Савал 7гл
Сумрак уже плотно окутал хутор, когда у калитки послышался знакомый скрип и тяжелые, усталые шаги. Наталья, дремавшая на лавке с бусами на шее, встрепенулась. Дверь распахнулась, и в избу вошел Савин. Весь – в грязи, лицо серое, глаза потухшие, будто не хоронить ходил, а сам от смерти вернулся.
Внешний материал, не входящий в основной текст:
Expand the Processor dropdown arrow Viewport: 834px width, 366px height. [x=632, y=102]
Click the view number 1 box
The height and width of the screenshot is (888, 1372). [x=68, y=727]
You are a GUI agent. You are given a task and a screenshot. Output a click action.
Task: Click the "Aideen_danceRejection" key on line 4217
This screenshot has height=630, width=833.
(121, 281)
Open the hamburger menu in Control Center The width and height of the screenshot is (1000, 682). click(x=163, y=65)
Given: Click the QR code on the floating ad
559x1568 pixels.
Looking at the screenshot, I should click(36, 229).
Запах сырой земли и чего-то горького, тленого вполз за ним.
– Ну что?.. – сорвалось у Натальи, вскакивая. – Справились?.. Где Демка?
Кузнец молча махнул рукой в сторону двора – "там", – сбросил запачканный зипун и тяжело опустился на лавку. Он даже не заметил ее нарядных бус. Его взгляд был устремлен куда-то внутрь себя, в темноту, которую он принес с погоста. Эта тишина была страшнее любых криков Натальи. Кузнец Савин едва перебирал ногами, боль в спине убивала. Войдя в дом повалился всем телом на лавку, откинул голову назад упершись спиной об холодную стену, прикрыл на секунду глаза так и задремал. Продолжение:
Тень от фитиля плясала по стенам, цепляясь за грубые бревна, но не могла прогнать сгущавшийся мрак в углах. Наталья испуганно замерла, глядя на спящего мужа. Его дыхание было тяжелым, прерывистым – не сон, а забытье, сродни обмороку. Каждая морщина на его сером лице казалась вырезанной ножом, каждая застывшая капля грязи – клеймом утраты. Запах сырой глины, принесенный им, висел в избе плотнее тумана за окном. Он пропитал дерево и воздух – запах могилы, которую он только что засыпал.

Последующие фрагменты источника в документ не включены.